[Recorded data]
--- START ---
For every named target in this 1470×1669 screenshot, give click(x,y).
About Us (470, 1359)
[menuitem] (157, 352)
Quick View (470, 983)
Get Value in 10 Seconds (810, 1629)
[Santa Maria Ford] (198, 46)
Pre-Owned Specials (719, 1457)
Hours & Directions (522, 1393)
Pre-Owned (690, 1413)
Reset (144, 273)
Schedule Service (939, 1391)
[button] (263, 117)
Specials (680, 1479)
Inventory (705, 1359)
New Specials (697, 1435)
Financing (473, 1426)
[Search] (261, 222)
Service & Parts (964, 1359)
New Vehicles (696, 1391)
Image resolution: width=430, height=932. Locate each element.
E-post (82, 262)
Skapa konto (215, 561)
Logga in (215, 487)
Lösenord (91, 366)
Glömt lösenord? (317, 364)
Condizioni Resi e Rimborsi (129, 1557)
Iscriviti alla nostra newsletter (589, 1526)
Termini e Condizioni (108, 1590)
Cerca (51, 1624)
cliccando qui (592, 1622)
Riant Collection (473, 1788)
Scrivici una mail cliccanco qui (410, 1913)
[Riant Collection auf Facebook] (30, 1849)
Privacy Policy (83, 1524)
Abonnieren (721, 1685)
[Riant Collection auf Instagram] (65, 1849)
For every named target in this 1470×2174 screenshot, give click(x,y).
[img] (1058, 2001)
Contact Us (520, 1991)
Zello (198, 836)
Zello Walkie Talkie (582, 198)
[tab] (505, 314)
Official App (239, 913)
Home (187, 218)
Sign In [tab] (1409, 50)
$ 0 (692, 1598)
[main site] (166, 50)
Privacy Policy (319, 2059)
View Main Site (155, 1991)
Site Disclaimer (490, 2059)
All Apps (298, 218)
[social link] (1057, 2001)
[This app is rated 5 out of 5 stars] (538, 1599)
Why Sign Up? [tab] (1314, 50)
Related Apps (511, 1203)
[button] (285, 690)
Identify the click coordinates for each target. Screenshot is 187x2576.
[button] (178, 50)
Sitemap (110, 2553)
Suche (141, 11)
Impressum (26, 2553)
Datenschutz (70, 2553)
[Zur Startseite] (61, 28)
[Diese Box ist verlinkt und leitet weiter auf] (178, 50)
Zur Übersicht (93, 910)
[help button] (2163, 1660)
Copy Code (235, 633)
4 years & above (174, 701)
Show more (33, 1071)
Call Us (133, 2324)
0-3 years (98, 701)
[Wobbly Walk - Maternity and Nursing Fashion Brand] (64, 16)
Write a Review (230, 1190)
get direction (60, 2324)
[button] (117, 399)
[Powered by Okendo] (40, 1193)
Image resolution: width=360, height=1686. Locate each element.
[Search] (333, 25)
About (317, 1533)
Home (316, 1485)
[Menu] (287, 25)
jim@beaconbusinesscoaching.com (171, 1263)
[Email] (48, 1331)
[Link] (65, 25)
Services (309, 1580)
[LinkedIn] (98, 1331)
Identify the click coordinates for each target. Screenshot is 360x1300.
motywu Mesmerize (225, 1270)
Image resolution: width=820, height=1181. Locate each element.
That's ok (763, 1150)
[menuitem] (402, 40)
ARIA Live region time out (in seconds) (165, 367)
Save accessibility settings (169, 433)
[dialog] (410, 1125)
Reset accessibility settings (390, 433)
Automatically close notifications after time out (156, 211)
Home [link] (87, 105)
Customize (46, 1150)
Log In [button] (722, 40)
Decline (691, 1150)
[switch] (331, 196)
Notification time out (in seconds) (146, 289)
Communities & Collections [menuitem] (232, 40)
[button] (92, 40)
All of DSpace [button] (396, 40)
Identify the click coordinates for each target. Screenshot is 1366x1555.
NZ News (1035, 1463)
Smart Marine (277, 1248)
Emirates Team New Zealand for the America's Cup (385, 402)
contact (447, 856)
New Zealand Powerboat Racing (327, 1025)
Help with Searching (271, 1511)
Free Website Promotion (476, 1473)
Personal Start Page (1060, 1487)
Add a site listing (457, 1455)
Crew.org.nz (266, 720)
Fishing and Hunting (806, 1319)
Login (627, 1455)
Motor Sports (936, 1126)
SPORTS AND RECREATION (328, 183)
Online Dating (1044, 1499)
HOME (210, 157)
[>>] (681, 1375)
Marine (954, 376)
--- END ---
Task to complete: From the entries above, give again exactly the lines running from the line with "Datenschutz (70, 2553)" to the line with "0-3 years (98, 701)"; include both of those lines.

Expected answer:
Datenschutz (70, 2553)
[Zur Startseite] (61, 28)
[Diese Box ist verlinkt und leitet weiter auf] (178, 50)
Zur Übersicht (93, 910)
[help button] (2163, 1660)
Copy Code (235, 633)
4 years & above (174, 701)
Show more (33, 1071)
Call Us (133, 2324)
0-3 years (98, 701)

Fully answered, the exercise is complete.